Об одном лишь умолчал Роман Иванович: о письме, полученном от Михаила уже в Киле, на имя Сергея. Письмо было длинное, резкое, не очень связное, но Роман Иванович отлично его понял.
Особенно не огорчился. Этого можно было ожидать. Обойдется. А не обойдется – что ж делать. Была бы честь предложена… От Михаила он, Роман Иванович, никак не зависит. Напротив… Через Литту – напротив… Это хорошо, что у Романа Ивановича есть Литта. Веревочка крепкая, на всякий случай, если понадобится Михаил и «воинство его». А пока – пусть побунтует, дело не к спеху. Не убедил Роман Иванович – убедят уста женщины, в которую он влюблен.

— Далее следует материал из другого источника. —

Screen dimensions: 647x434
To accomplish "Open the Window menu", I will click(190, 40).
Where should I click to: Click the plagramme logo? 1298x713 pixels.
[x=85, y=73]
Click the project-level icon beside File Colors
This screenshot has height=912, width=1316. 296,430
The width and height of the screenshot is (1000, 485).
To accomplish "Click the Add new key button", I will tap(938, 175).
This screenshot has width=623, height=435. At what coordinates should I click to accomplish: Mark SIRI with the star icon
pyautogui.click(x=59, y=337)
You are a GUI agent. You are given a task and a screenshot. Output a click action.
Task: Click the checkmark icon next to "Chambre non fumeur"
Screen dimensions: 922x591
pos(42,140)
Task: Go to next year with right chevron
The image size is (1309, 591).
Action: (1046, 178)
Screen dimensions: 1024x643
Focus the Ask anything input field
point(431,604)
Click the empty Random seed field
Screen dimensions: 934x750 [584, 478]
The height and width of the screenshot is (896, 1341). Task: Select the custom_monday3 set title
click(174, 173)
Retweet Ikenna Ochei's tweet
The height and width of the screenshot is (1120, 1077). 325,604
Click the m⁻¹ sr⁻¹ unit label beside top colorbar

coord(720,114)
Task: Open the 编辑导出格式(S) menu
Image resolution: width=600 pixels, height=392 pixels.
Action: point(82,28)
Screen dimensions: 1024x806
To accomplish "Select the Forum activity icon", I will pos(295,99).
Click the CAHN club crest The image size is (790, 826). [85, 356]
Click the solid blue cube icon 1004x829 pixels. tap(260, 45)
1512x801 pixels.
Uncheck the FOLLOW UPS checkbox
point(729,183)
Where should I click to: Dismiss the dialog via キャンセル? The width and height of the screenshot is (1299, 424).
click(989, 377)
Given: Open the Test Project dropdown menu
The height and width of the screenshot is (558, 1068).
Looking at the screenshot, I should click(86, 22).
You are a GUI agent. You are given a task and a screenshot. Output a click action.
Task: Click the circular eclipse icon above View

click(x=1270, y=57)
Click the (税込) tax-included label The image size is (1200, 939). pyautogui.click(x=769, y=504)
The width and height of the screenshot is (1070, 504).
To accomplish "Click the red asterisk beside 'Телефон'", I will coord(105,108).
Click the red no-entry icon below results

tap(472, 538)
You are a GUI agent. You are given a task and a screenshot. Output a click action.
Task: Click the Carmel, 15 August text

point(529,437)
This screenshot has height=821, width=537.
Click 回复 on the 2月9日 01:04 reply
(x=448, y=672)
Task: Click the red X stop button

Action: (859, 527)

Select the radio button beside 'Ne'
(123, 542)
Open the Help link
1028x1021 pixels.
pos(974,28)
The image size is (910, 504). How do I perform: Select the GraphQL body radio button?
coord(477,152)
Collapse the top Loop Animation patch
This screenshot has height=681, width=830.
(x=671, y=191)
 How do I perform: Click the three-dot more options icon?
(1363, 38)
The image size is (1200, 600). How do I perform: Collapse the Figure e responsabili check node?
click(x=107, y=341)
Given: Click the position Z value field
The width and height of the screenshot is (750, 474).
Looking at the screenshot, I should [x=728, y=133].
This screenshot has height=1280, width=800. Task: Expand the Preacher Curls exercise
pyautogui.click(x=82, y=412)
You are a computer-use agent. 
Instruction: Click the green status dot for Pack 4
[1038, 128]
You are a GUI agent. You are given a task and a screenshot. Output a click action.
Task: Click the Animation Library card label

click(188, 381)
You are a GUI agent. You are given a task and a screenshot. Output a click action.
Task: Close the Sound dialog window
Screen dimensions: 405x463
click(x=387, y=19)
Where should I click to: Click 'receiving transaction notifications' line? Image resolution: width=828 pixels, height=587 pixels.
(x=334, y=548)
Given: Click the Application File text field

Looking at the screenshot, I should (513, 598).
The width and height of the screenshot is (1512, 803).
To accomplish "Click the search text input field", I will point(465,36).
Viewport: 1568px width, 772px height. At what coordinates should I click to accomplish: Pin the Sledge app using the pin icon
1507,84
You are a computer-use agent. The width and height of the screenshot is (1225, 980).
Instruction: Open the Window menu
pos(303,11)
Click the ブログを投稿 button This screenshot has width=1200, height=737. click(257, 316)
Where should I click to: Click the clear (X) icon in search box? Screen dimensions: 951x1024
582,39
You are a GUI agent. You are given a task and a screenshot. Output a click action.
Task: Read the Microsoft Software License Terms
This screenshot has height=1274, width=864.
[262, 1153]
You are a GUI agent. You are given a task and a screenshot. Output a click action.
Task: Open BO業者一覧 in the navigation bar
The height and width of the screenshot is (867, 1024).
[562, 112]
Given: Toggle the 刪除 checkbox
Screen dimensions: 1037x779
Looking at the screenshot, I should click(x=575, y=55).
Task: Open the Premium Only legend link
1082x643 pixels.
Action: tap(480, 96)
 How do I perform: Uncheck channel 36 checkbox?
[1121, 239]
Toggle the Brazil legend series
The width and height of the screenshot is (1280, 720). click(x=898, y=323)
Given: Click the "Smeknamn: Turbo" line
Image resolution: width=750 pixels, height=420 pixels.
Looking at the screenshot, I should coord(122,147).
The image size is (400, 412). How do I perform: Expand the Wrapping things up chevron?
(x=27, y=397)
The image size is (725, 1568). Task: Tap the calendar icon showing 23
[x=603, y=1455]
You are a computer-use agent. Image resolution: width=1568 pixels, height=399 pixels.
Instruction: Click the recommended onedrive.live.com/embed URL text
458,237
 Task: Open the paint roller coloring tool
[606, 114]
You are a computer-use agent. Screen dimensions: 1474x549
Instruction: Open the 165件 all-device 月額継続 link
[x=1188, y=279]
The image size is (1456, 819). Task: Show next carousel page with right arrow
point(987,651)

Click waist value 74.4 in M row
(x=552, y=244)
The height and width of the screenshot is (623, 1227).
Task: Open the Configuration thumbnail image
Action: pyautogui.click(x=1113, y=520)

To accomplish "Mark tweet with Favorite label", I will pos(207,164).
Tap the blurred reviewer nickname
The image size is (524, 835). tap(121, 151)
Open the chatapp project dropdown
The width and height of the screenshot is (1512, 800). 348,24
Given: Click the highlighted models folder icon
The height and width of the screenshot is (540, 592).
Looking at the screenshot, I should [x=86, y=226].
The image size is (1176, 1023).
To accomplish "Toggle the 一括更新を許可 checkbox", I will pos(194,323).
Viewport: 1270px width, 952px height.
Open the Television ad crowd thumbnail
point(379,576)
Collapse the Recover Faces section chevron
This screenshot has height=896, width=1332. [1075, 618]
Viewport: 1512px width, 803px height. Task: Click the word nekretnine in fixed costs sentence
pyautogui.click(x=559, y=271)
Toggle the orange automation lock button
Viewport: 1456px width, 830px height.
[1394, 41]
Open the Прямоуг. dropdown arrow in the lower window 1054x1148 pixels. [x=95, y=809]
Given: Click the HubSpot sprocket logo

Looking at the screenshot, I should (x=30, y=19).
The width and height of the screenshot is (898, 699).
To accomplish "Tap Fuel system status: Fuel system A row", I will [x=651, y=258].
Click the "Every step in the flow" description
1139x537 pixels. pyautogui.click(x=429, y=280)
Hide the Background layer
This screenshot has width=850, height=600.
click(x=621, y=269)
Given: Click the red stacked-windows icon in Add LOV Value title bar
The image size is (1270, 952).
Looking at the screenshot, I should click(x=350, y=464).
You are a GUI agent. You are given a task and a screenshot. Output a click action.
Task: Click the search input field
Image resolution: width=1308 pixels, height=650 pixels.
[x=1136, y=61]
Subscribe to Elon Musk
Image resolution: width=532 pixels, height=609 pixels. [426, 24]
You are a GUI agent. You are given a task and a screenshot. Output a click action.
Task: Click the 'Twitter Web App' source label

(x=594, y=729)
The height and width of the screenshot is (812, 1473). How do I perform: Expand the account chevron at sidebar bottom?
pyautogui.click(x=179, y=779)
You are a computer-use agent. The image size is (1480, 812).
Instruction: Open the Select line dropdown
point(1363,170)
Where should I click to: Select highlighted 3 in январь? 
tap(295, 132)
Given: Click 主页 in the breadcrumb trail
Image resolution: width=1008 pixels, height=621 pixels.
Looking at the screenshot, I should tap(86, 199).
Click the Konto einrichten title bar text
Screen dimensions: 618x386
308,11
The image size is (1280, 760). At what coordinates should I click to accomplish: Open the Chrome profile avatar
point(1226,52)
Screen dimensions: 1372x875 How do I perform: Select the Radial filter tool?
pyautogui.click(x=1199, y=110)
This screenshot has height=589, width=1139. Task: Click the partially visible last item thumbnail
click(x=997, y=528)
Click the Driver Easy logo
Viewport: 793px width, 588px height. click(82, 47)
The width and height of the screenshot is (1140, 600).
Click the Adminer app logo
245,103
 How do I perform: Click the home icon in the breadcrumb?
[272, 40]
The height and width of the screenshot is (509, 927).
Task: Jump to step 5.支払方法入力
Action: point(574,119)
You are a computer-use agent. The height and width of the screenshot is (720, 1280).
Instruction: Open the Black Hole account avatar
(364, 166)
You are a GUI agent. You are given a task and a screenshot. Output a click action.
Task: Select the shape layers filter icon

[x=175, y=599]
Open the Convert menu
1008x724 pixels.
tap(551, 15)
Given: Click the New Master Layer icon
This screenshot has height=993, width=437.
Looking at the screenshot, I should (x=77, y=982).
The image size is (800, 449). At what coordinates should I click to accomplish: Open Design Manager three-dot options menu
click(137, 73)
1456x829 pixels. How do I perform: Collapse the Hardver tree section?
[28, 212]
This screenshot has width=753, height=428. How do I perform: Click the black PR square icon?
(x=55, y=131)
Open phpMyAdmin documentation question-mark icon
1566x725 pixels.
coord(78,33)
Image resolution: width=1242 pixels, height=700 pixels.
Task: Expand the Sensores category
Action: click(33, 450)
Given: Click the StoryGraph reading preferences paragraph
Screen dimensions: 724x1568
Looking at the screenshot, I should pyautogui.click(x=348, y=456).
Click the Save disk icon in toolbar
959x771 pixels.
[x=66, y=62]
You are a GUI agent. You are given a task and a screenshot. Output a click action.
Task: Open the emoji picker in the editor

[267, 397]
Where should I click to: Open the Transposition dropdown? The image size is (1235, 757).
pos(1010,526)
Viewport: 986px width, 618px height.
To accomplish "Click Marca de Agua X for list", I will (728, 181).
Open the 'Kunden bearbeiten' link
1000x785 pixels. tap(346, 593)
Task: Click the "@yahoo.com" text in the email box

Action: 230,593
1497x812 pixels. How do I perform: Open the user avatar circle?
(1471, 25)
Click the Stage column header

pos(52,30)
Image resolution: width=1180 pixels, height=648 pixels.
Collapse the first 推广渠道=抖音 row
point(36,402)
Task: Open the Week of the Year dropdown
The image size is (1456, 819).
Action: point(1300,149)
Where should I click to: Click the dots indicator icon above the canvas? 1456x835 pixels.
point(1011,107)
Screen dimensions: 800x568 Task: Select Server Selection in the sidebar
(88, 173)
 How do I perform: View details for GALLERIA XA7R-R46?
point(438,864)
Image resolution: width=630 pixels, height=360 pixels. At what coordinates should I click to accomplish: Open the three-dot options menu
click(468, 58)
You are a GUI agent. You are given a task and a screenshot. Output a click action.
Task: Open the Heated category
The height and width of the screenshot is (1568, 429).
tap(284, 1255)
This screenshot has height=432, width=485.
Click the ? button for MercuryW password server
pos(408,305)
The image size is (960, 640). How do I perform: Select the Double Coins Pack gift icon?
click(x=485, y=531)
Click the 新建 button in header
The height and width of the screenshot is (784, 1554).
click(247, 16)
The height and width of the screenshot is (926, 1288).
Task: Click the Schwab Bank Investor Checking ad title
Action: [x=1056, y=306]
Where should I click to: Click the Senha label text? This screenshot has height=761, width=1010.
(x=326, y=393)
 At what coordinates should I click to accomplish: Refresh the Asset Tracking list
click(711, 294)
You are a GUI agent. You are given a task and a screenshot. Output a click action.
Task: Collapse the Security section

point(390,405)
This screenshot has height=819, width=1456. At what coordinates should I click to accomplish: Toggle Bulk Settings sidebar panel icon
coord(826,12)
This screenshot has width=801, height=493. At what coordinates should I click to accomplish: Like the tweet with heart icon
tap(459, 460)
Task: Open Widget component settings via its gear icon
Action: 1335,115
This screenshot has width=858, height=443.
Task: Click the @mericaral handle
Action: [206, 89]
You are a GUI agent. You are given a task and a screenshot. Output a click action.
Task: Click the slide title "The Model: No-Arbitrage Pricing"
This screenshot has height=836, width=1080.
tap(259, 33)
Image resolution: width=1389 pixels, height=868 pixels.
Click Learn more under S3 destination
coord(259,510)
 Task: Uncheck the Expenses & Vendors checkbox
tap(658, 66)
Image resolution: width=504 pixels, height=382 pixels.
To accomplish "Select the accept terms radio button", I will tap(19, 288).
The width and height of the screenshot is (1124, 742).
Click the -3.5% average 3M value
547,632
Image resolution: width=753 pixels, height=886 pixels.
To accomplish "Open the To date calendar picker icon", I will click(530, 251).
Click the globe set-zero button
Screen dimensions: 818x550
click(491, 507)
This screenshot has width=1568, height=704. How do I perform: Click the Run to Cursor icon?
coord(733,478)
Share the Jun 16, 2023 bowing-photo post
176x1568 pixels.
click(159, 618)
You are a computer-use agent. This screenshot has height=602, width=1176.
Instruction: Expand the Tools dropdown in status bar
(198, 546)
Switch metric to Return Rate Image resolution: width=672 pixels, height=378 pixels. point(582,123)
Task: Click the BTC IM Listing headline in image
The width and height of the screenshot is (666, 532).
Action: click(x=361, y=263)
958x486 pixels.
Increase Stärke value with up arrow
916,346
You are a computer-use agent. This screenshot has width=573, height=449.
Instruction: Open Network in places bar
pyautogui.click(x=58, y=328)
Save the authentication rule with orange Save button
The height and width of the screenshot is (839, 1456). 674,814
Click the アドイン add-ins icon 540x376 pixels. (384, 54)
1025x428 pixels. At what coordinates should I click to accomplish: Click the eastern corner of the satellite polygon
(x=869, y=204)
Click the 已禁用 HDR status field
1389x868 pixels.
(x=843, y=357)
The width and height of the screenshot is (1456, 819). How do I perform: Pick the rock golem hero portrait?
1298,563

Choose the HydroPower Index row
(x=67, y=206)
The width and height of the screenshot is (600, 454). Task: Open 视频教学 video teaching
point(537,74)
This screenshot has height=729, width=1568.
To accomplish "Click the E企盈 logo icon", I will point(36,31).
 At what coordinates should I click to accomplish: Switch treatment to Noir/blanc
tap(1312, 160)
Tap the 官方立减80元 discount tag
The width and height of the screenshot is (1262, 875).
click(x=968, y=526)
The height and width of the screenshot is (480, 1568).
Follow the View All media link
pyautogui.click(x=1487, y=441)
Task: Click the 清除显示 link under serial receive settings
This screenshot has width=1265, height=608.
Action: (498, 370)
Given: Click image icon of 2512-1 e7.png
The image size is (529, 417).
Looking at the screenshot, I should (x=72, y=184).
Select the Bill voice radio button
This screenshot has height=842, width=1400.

И о Сергее рассказал Литте Сменцев. Насчет Михаила прибавил, однако:
– У него есть, по-моему, не то что идеалистический уклон, а неровность, что ли… Прозелитизм еще чувствуется. Подозрительность привычная. Резкие углы. Понимаете? Со временем пройдет.
Литта понимала. Взволнованная, розовая, она готова была без конца еще расспрашивать. Как серьезно и открыто он говорит с ней о деле, в котором они теперь с Михаилом почти вместе. Все хорошо. А потом будет совсем хорошо, должно, должно быть.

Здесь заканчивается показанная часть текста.